The Watcher-lady went. She moved fast; she obviously had a lot of energy.

Buffy sank down on the couch, feeling drained. She hoped the mountain of boxes wouldn't tumble down on her head. "I thought we..."

Giles sat beside her, only not exactly beside her. On the other end of the couch, and it was a fairly long couch. "Moira's going out with you tonight. I'd like very much for you to talk to her. Will you, as a favor to me?"

"Favor. Sure." Buffy stole a glance his way. Giles was leaning toward her, looking serious, and sweet. He really wanted this, whatever it meant. For some reason, that made her mad. "I told you I was through with the Council. I thought you backed me up on that--or was that just to piss Wesley off?"

"No," Giles answered softly, pulling back into his own corner. "I'll support you in all your decisions. Haven't I proven that to you yet?"

Giles went to the mansion. He took care of Angel. Where do you get off treating him this way? said her voice of reason, but she'd lost her ability to listen.

"Well, I thought so--but it's not like you haven't fooled me before."

Giles jerked as if he'd gotten an electric shock.

"Buffy," the Watcher-lady said, in a voice that made Buffy jerk too. She didn't even yell, but it was like being hit with a whip. Moira rested her hand lightly on Giles's shoulder. "I'll see you soon, Rupert, yes?"

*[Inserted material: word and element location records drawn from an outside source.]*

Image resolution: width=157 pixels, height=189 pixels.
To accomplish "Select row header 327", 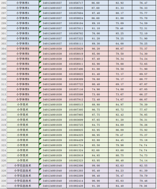I will coord(3,165).
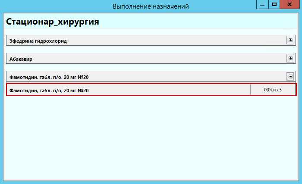Click the Выполнение назначений title bar text
The width and height of the screenshot is (302, 184).
[151, 6]
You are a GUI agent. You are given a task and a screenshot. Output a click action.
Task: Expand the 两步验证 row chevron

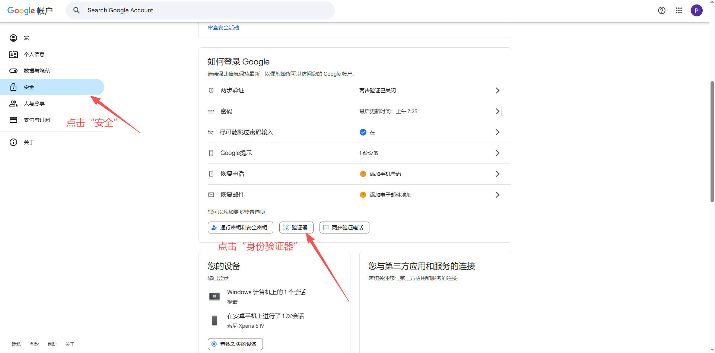498,90
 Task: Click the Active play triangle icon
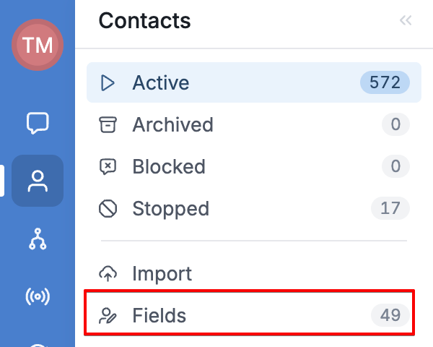point(108,82)
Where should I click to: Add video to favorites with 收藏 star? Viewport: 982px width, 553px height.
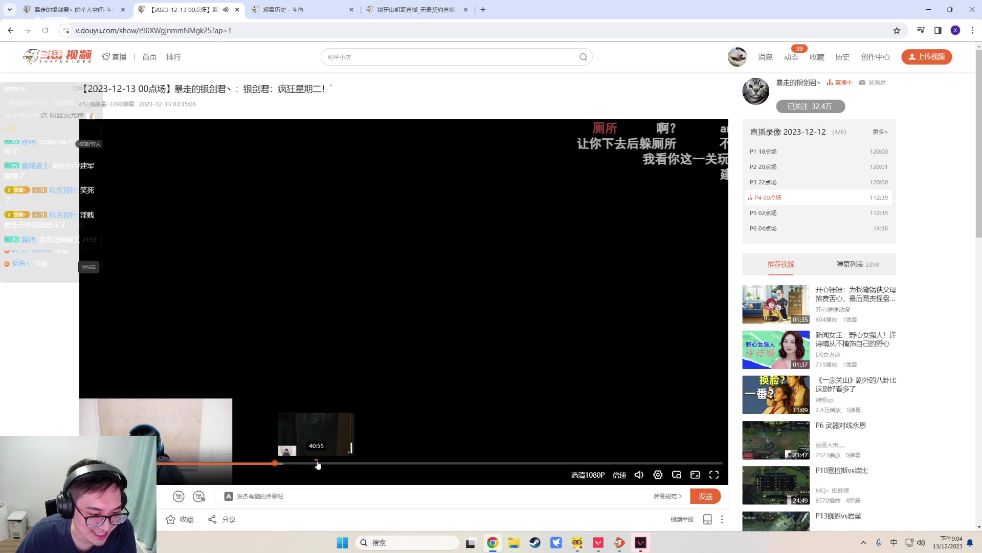click(178, 519)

He glanced up at her, another of his blank looks on his face, the one he used when he was hiding something that hurt. "Yes. Lovely." He looked at Buffy. "Be careful. And don't worry about Moira. She's able to handle herself." He walked them to the door.

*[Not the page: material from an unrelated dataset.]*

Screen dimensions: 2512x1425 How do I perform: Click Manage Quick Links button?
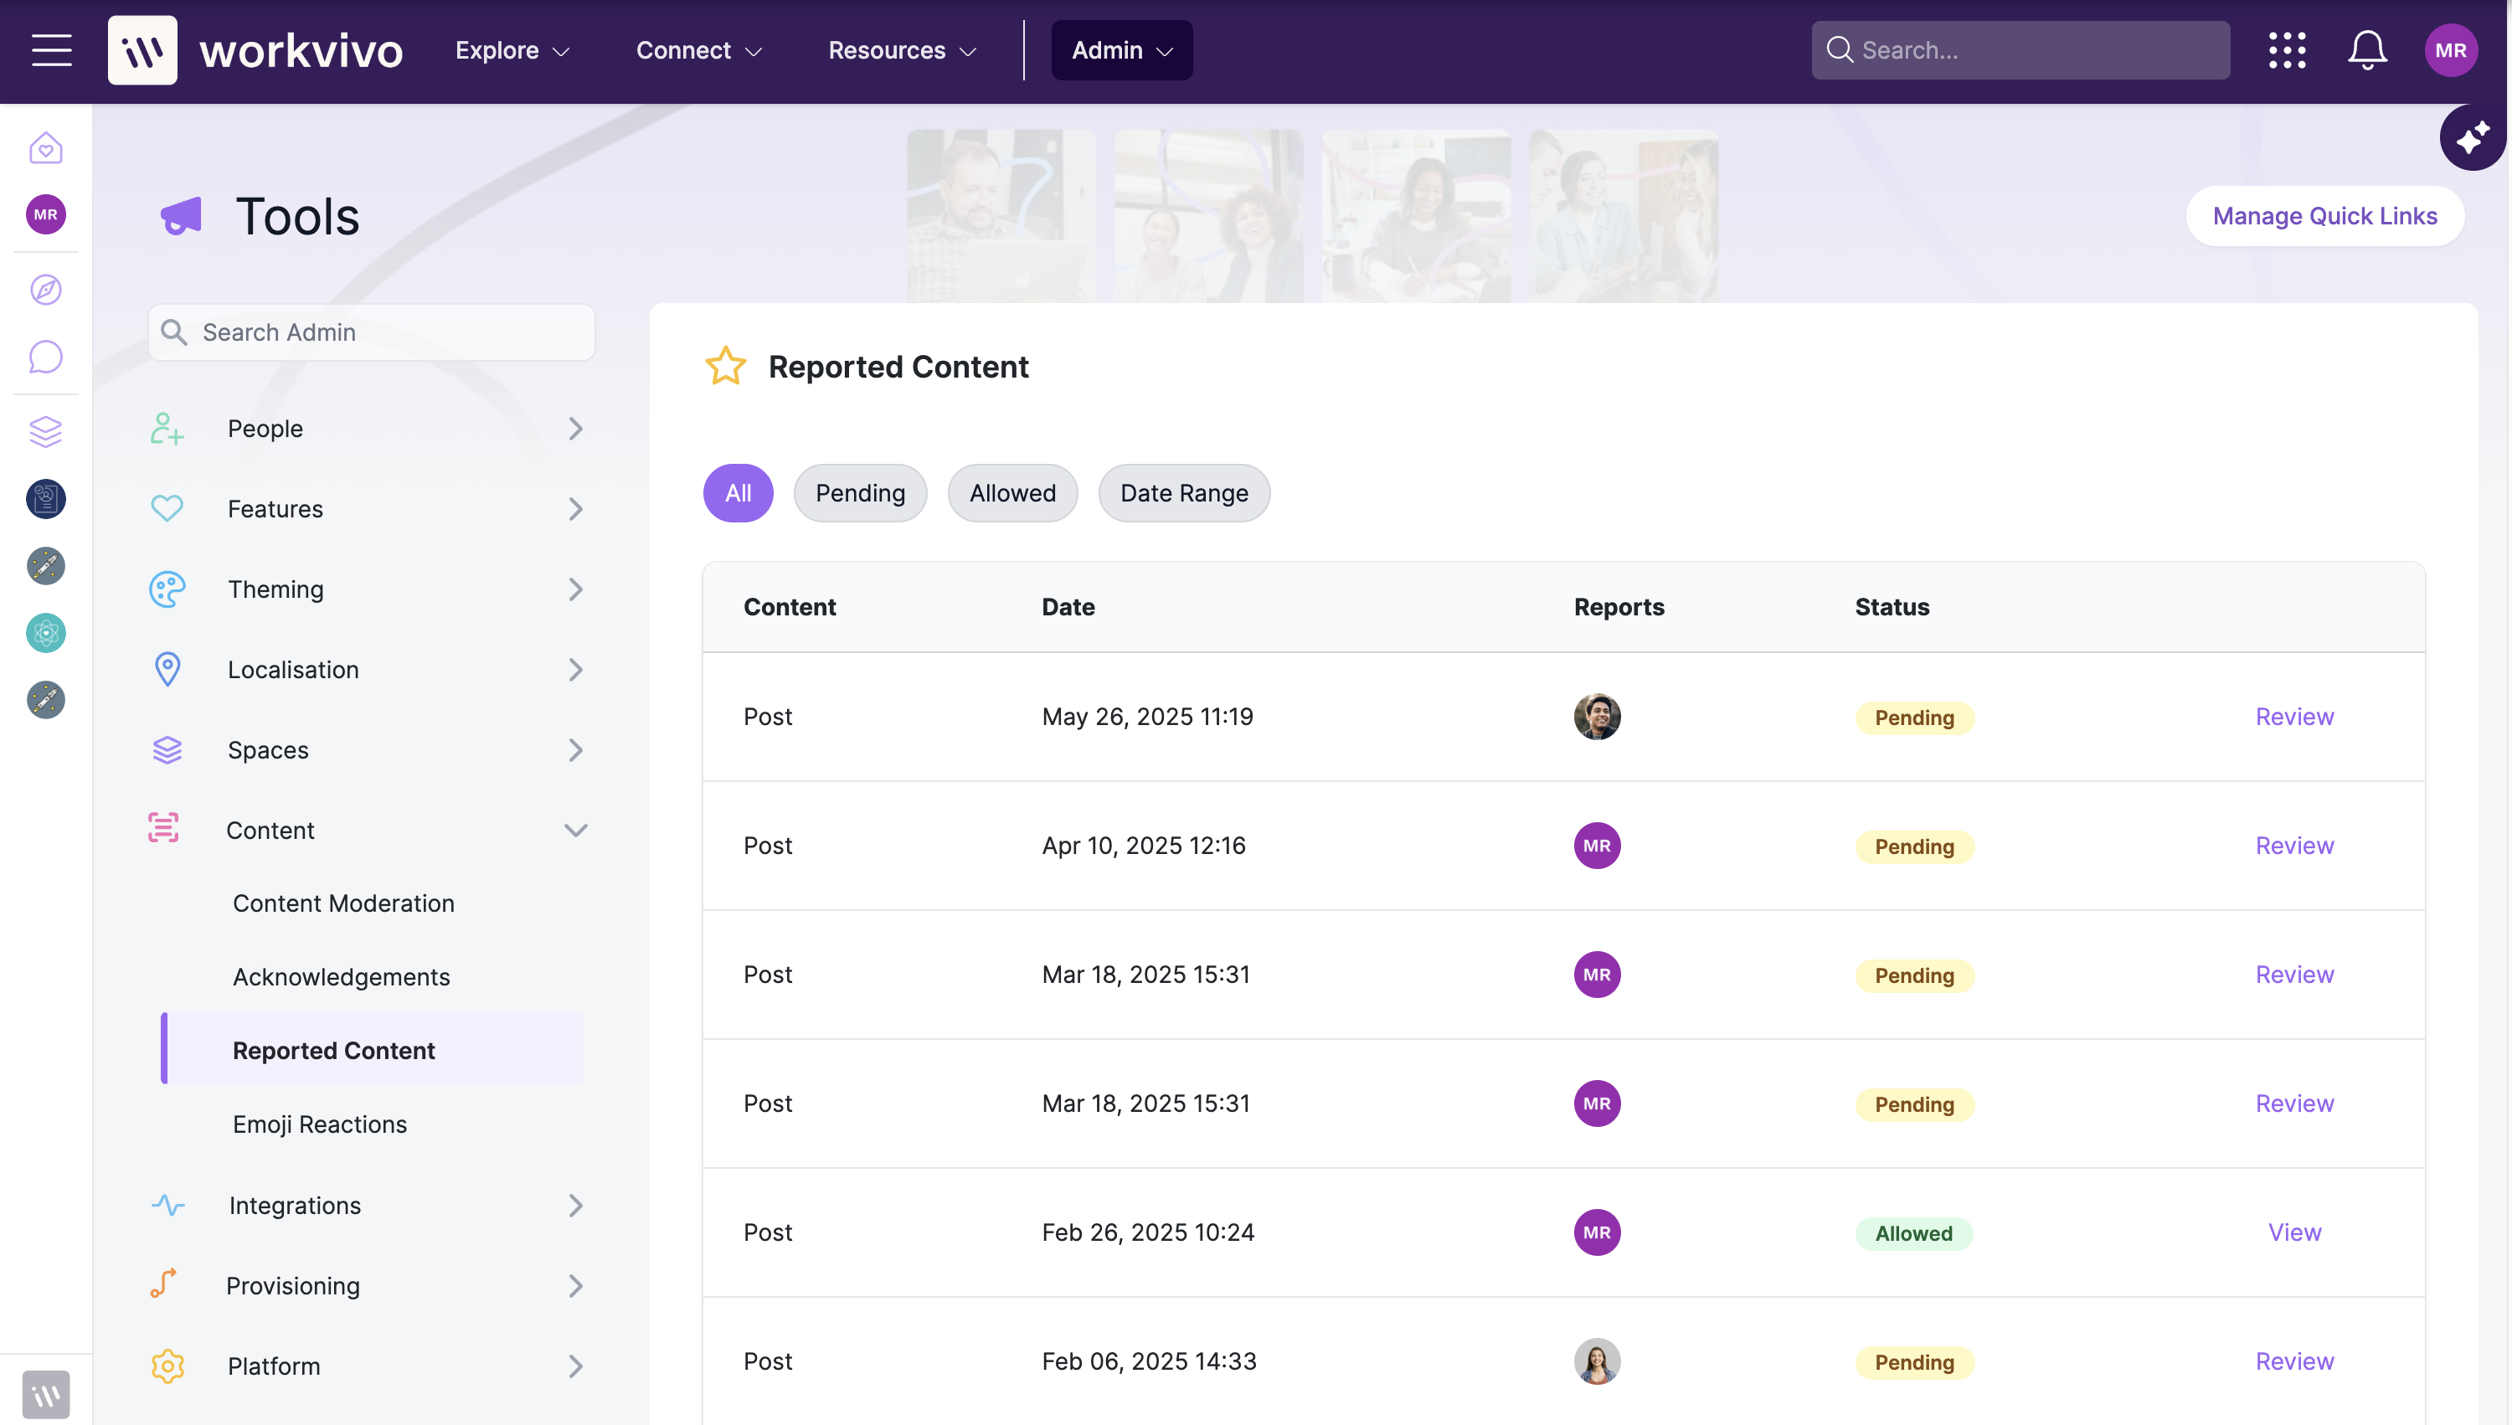pos(2324,216)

"So, Mo--" Buffy said, as the door closed behind them. "You here to talk me back into the fold? 'Cause if you are, you're wasting your breath."

"Good Heavens, no. Although it may have dreadful consequences, it's clearly a choice that Helena and I ought to have made."

"Helena being?"

"My Slayer, now deceased." The Watcher-lady put her hand up to her neck, like it was a nervous habit. God knew, she had a big-ass scar there, one that had been hidden by the high collar of the tailored blouse she'd been dressed in before, but not by the tank top and hooded sweat-jacket she wore to go patrolling.

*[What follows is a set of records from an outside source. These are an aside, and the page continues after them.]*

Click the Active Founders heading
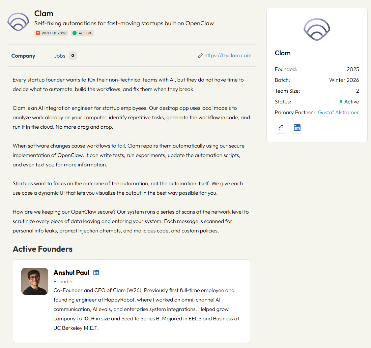371x348 pixels. pyautogui.click(x=42, y=249)
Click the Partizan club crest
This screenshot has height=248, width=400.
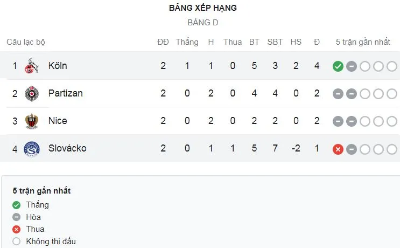click(x=31, y=93)
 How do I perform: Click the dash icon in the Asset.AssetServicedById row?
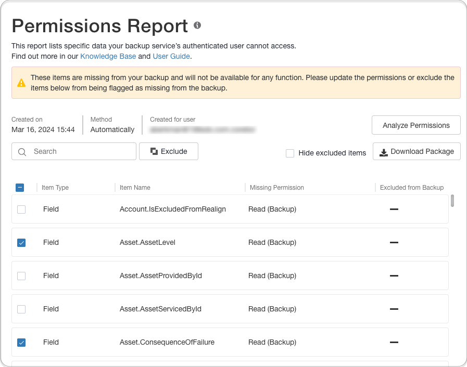pyautogui.click(x=394, y=309)
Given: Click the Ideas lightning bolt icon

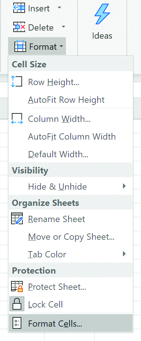Looking at the screenshot, I should coord(102,13).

Buffy had a hard time tearing her eyes away. Moira looked like something had pretty much shredded her throat, and Buffy couldn't figure out how the woman had managed to survive, so instead of wondering, she turned on the juice, mostly just to see if the Watcher-lady could keep up. She did, and to Buffy's barely-concealed annoyance, seemed amused by it all.

"Why don't we slow down?" Moira suggested at last, after they'd done about five miles. She said it calmly, not even breathing hard.

"Had enough?" Buffy wanted her to breathe hard, wanted her to suffer.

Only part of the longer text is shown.